Mattoni draws from communication and media studies
to come up with a useful typology of media practices employed by the
precarious. Most significantly she distinguishes between what she calls
“relational media practices,” or the media practices oriented towards working with
media professionals, versus “activist media practices,” or ones that are more concerned
with the use of media within the cycles and dynamics of movement composition
themselves. A relatively simple way to think of this would be how it breaks
down to internal and external dynamics of media use, in relationship to
existing political movements and compositions.

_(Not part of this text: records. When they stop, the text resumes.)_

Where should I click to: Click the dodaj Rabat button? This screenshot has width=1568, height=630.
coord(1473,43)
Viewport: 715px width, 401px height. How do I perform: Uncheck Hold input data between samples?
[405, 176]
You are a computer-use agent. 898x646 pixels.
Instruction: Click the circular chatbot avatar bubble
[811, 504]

This is all very well and good, and shows one of
the better ways that the academic tools and disciplines, such as media and communication
studies, can be put to useful ends in the service of autonomous politics. Mattoni
describes a large portion of the cycle of movement composition, from the
initial upswings and bursts of enthusiasm among the precarious that serve to
create “a composite political subject able to act at the public level to
express claims and demands” (2012: 42) to the difficulties faced by organizers
trying to mobilize precarious workers precisely because of how the
fractalization of the labor process often means there is no shared common space
of experience from to work from. Or in workplaces where there is indeed a
shared physical space there could just as easily exist wildly varying
contractual arrangements that serve to segment and divide the labor force.

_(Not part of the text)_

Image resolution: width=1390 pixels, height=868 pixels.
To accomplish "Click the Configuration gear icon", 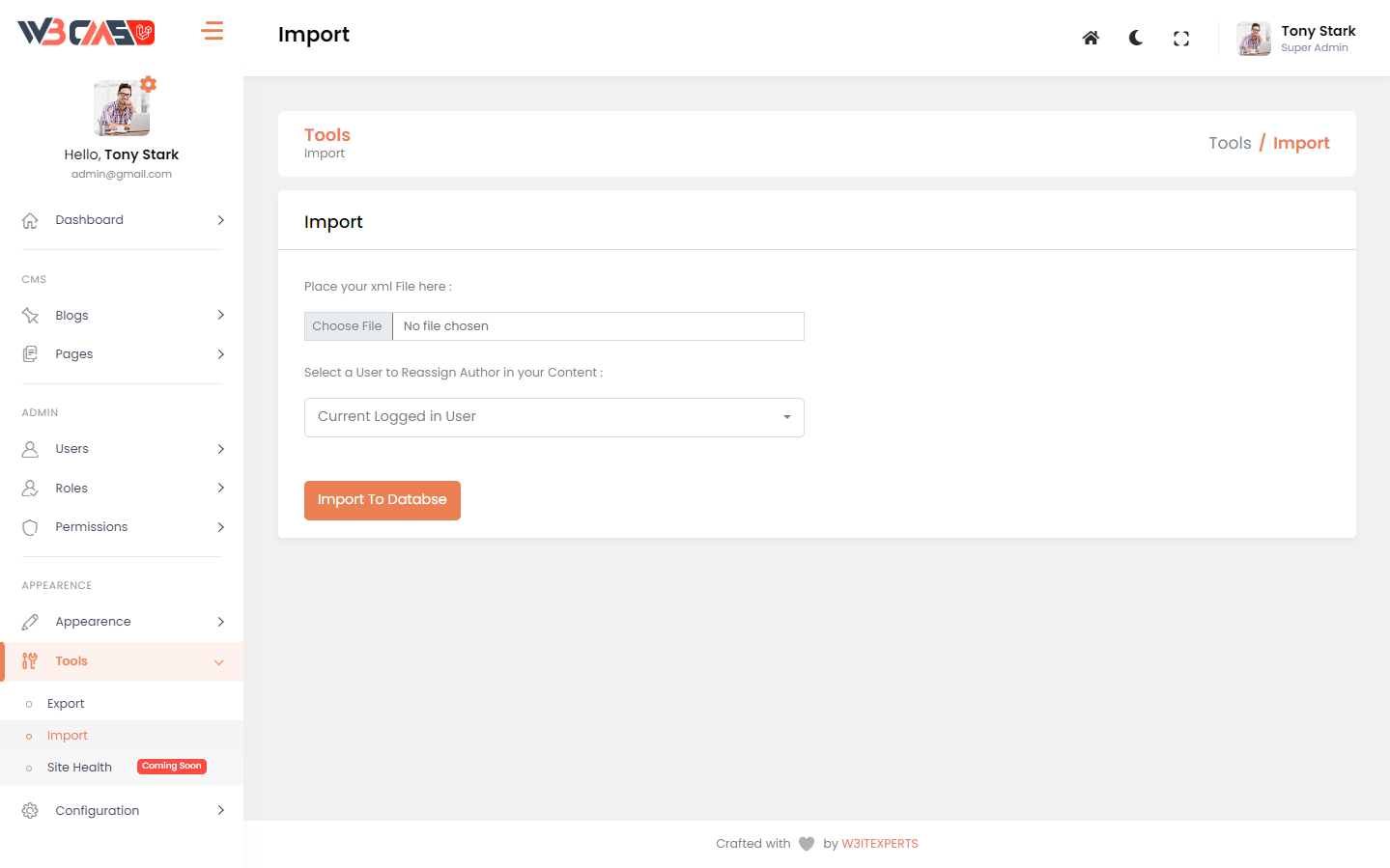I will pos(30,811).
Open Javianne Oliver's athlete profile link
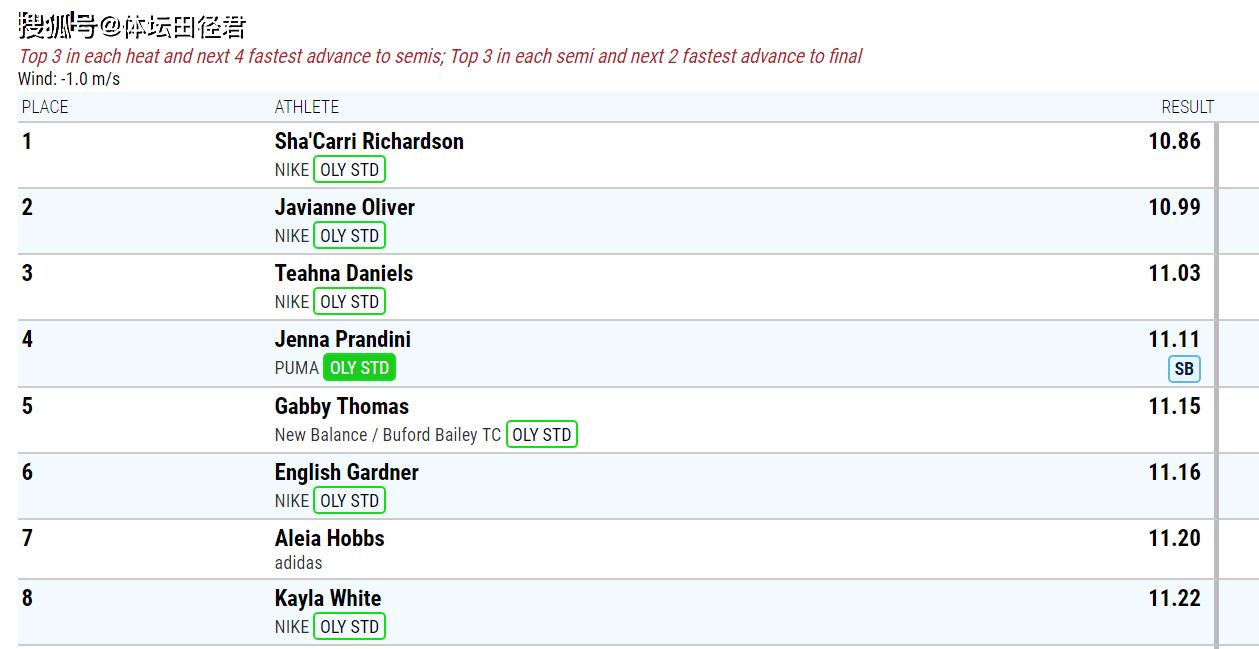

Despite this, what strikes me is that even though
there can be an ever-greater amount of accurate analysis and understanding of
the cartographies and composition of precarious labor in a sociological sense,
there still feels like something is missing. And that ‘something missing’ brings
us right back to the Italian minister so rudely calling out the precarious
workers of the country as the ‘worst of Italy.’ This is important to highlight,
not just in the sheer pig headedness of such a comment, but also in the sense
of the very palpable dynamics of class hatred and condescension that one can
sense in such statements. And it is responses to that, at the affective level,
whether of indignation or rage, which are just as important to the organization
of a precarious politics as is the analytical understanding of the changing
nature of precarious labor.
This quote then brings us back to the question of
class antagonism, not as something to be described or theorized, or at least
not just described or theorized, but rather class antagonism as a key dynamic
for building and developing understanding from. In other words, antagonism not
as object of study, but rather as the intersubjective dynamic that underpins
and makes the subversive analysis and comprehension of capitalism possible.

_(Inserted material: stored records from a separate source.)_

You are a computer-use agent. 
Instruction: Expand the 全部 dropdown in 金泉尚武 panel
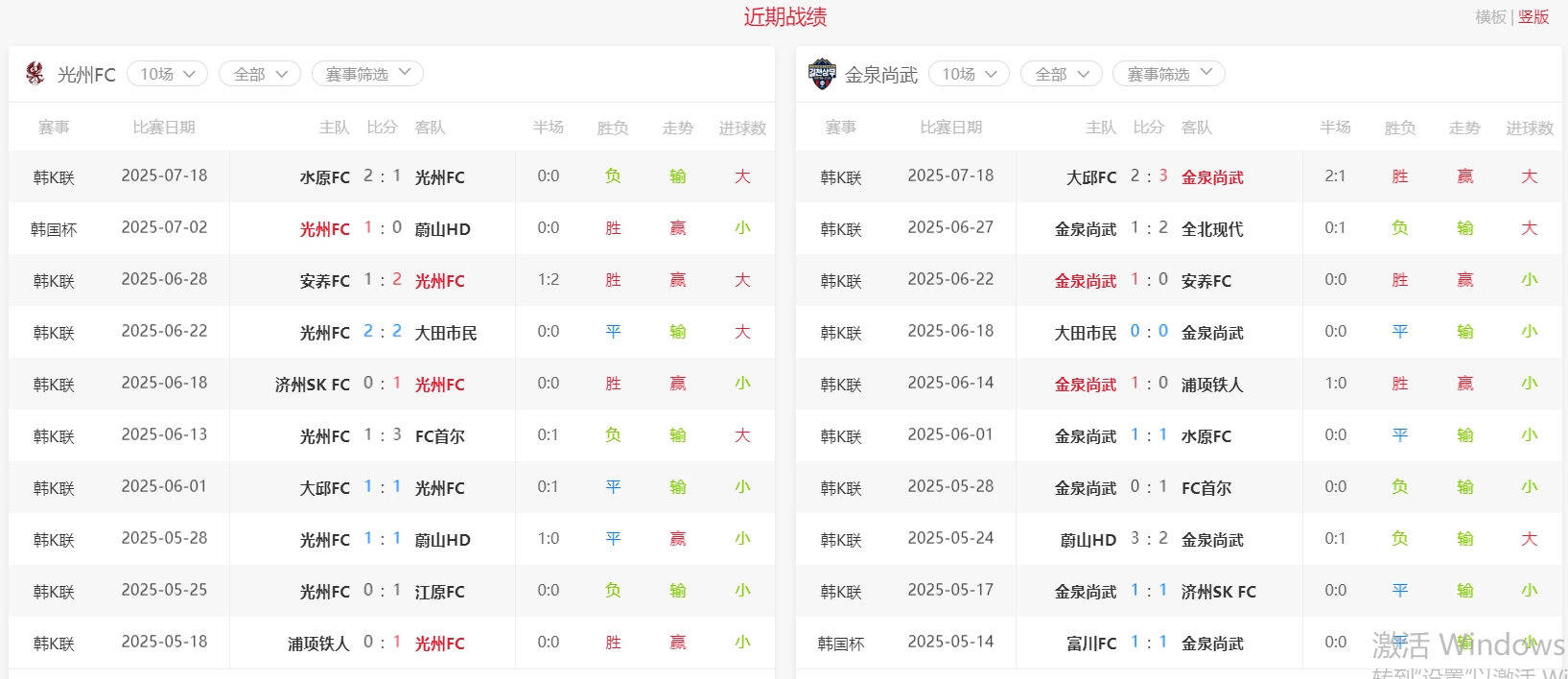[1062, 74]
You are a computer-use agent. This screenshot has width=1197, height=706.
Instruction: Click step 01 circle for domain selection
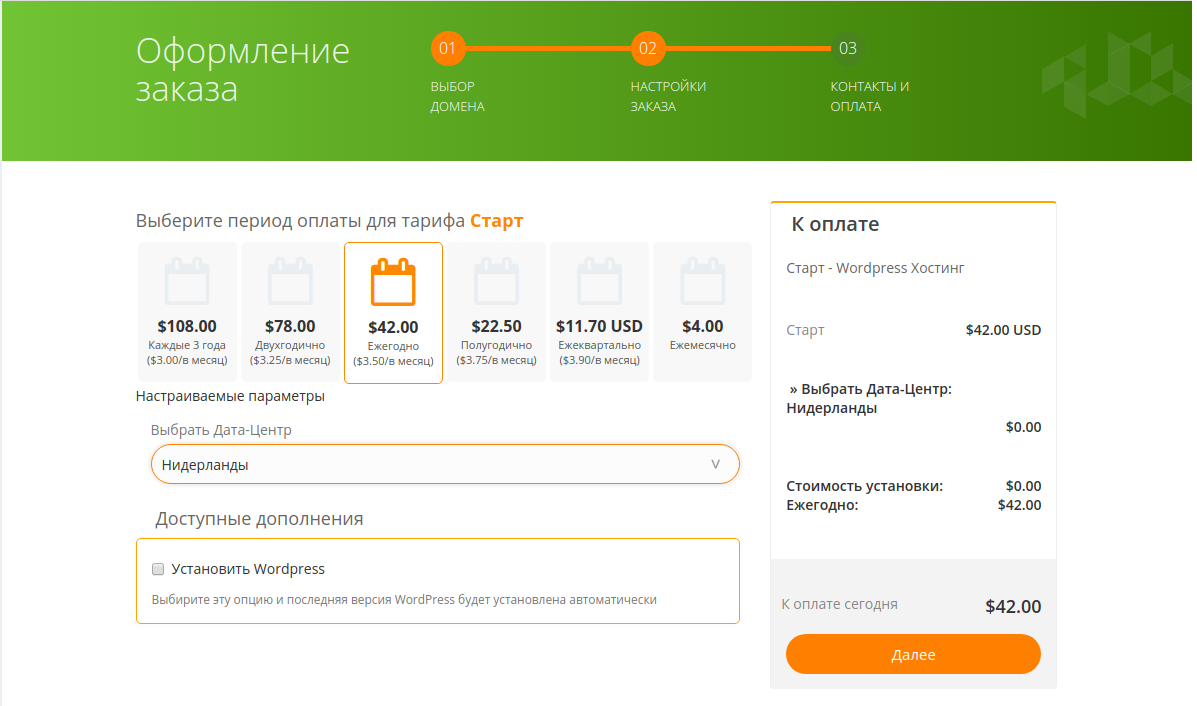(x=448, y=49)
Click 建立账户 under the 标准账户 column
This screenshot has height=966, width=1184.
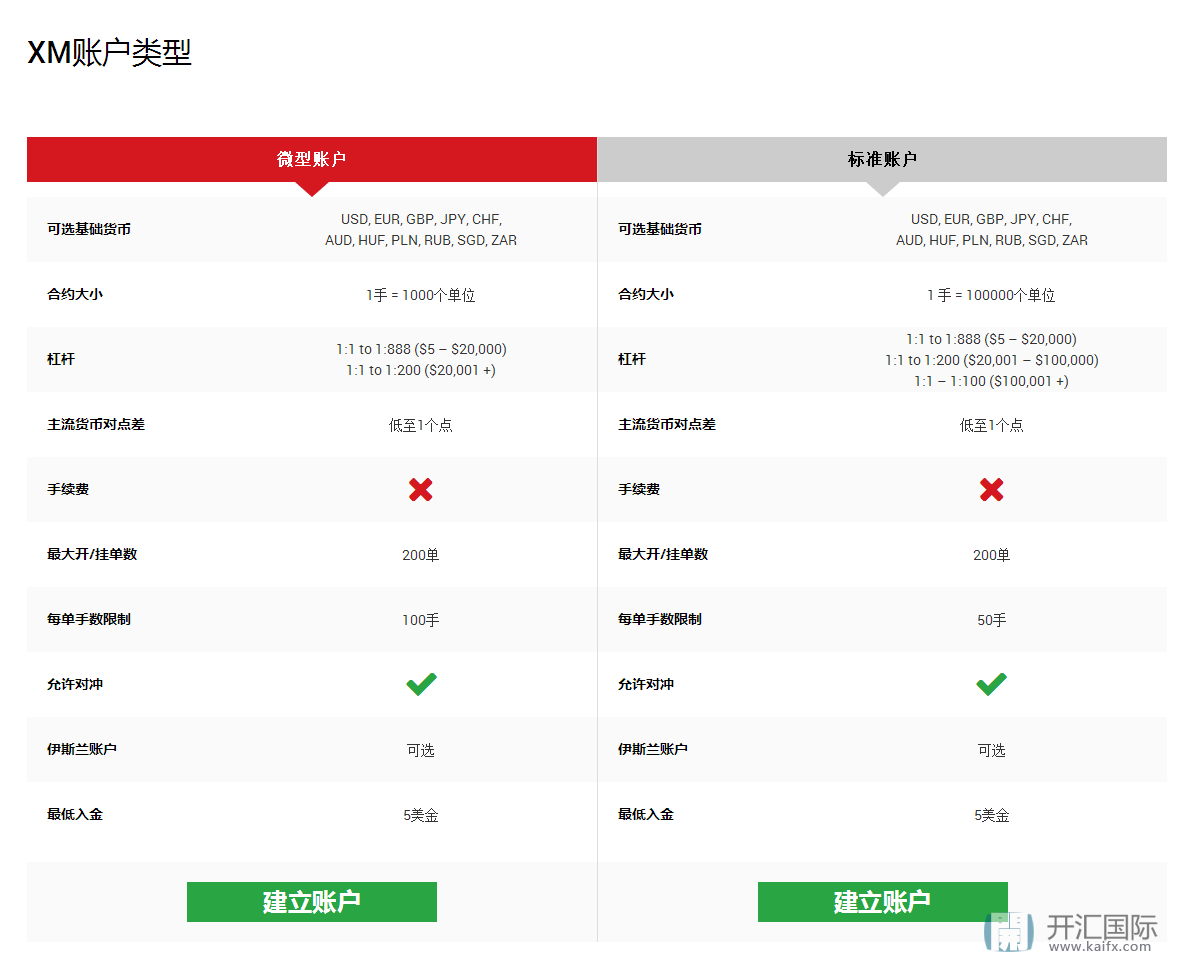pyautogui.click(x=882, y=901)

Antagonism not as an affective add on, but as precondition. Toni Negri once
made a claim (which came back to haunt him through the courts) about the warmth
of proletarian community felt upon donning a ski mask. Perhaps it is time to
assert again the necessary that responds with a raw antagonism to the class war
waged from above with a ferocity that builds affective links among comrades who
are struggling against it.
Mario Tronti makes very much this point in a
passage from Operai e capitale, a
book that has still yet to be full translated into English, though there are
numerous passages that have been. In the section published in essay form as
“Social Capital” Tronti argues
Only from a rigorously working-class viewpoint will the
total movement of capitalist production be comprehended and utilized as a particular moment of the workers’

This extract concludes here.